• **EXTRAIT DU TEXTE**
========

Le CIMAvax est d’ores et déjà autorisé comme traitement de deuxième ligne (c’est-à-dire administrée lorsque les résultats d’un premier protocole thérapeutique sont jugés insuffisants, ou en cas de récidivie) à Cuba. C'est également le cas dans quelques pays qui ont signé des accords de partenariat avec ce pays, tels que le Venezuela et le Pérou [1].
Voir également : Cancer du poumon : en quoi consiste l'immunothérapie ?
Un traitement très prometteur... pour certains cancers du poumon seulement !
Le CIMAvax n’a, par ailleurs, qu’un champ d’application limité, puisque l’efficacité alléguée par les chercheurs cubains ne concernerait qu’un type de cancer du poumon (les cancers « non à petites cellules »), et uniquement lorsque ceux-ci sont très avancés.
Les essais cliniques menés par les inventeurs du CIMAvax [2] portent sur l’adjonction de ce traitement aux protocoles de chimiothérapie existants. Des études menées sur de petites cohortes de patients suggèrent que CIMAvax pourrait retarder de sept mois, en moyenne, le décès des patients.
D’autres adjuvants développés hors de Cuba permettent d’obtenir des résultats analogues. Si l’efficacité et la sécurité du CIMAvax venaient à se confirmer, il pourrait rejoindre l’arsenal des cancérologues, qui pourraient proposer le traitement cubain à des patients qui supportent moins bien les immunothérapies déjà existantes.
Voir également : Cancers du poumon non à petites cellules : essais concluants pour deux nouvelles molécules
Une évaluation en partenariat avec les États-Unis
Lorsqu’un tel traitement est développé, plusieurs études sont nécessaires afin de s’assurer de la validité des premiers résultats (régulièrement, des résultats initiaux enthousiasmants se révèlent être des faux positifs). En outre, il faut s’assurer du profil du sécurité de traitement du médicament : si celui-ci est efficace aux prix de nombreux effets secondaires, la balance bénéfice/risque peut être remise en question.

========

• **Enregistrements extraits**

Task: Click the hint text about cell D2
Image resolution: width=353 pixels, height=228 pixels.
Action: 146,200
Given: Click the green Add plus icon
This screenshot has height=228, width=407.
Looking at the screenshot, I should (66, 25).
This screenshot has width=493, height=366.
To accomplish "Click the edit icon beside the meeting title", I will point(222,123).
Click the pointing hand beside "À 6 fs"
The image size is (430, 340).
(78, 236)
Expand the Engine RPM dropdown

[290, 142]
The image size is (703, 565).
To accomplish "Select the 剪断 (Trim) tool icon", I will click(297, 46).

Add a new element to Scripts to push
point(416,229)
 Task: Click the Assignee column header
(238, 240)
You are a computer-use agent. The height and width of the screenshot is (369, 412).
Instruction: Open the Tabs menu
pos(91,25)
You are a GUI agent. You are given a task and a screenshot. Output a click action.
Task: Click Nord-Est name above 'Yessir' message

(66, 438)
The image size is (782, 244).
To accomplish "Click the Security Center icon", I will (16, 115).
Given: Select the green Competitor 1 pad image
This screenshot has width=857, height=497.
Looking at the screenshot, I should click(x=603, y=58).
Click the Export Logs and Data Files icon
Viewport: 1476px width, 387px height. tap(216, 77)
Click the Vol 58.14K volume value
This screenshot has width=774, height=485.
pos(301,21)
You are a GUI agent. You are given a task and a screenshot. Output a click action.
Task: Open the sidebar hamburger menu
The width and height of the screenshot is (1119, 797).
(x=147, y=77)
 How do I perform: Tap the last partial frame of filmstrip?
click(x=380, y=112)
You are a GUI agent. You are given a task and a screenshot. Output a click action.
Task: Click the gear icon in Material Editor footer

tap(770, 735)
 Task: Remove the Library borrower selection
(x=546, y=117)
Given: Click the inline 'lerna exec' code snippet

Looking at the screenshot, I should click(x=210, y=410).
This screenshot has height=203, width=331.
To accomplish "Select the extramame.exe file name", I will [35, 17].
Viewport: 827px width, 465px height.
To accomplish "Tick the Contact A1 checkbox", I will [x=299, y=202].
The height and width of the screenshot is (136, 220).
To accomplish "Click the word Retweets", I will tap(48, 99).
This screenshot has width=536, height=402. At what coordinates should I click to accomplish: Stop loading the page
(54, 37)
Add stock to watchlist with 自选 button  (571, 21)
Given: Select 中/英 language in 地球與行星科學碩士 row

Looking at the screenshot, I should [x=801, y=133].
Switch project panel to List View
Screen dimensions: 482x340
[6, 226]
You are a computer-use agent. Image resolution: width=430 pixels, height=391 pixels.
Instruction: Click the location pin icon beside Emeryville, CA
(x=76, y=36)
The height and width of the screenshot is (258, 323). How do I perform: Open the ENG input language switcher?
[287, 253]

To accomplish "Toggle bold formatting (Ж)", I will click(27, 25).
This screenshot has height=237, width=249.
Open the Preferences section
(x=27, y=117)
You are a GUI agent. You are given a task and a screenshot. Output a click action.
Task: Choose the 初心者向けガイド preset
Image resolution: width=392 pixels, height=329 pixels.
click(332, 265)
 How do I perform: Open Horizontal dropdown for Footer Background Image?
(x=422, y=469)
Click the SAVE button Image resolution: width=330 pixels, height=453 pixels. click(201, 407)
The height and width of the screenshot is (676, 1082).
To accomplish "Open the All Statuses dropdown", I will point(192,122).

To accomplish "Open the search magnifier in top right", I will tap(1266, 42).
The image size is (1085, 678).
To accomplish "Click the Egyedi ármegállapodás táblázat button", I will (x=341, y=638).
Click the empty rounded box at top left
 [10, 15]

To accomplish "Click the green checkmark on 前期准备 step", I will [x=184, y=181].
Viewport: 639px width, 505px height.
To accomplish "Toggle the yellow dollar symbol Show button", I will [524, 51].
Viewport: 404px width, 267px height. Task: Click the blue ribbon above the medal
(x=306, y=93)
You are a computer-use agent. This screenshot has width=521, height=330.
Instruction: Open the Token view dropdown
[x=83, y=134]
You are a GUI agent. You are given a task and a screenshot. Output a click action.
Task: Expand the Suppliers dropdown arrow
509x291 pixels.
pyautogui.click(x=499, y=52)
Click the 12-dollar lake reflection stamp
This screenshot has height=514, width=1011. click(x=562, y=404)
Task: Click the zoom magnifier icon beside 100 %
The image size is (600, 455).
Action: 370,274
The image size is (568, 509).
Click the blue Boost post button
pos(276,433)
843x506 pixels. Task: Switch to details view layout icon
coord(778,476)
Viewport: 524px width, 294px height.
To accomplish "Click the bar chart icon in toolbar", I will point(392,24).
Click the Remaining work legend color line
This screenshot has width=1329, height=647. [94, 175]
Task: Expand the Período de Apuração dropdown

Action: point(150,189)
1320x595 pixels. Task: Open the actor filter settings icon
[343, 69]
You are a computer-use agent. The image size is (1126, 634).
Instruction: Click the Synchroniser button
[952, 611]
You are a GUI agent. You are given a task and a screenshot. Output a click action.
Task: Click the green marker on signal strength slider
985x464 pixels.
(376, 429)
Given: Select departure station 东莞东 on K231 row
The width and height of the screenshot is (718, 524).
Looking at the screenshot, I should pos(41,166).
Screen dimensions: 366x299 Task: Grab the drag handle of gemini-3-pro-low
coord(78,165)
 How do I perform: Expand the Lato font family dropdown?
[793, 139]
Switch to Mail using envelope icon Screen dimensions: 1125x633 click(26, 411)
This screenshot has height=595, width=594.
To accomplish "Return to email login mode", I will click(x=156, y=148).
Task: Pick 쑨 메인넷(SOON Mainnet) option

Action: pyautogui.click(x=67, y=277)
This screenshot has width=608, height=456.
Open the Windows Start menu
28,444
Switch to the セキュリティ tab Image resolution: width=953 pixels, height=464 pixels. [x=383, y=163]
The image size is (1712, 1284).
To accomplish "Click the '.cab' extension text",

========

• **CONSIGNE**
Pouvez-vous recopier, dans l'extrait sur le CIMAvax, le passage qui commence à « Le CIMAvax n’a, par » et se termine à « décès des patients. » ?

• **CORRIGÉ**
Le CIMAvax n’a, par ailleurs, qu’un champ d’application limité, puisque l’efficacité alléguée par les chercheurs cubains ne concernerait qu’un type de cancer du poumon (les cancers « non à petites cellules »), et uniquement lorsque ceux-ci sont très avancés.
Les essais cliniques menés par les inventeurs du CIMAvax [2] portent sur l’adjonction de ce traitement aux protocoles de chimiothérapie existants. Des études menées sur de petites cohortes de patients suggèrent que CIMAvax pourrait retarder de sept mois, en moyenne, le décès des patients.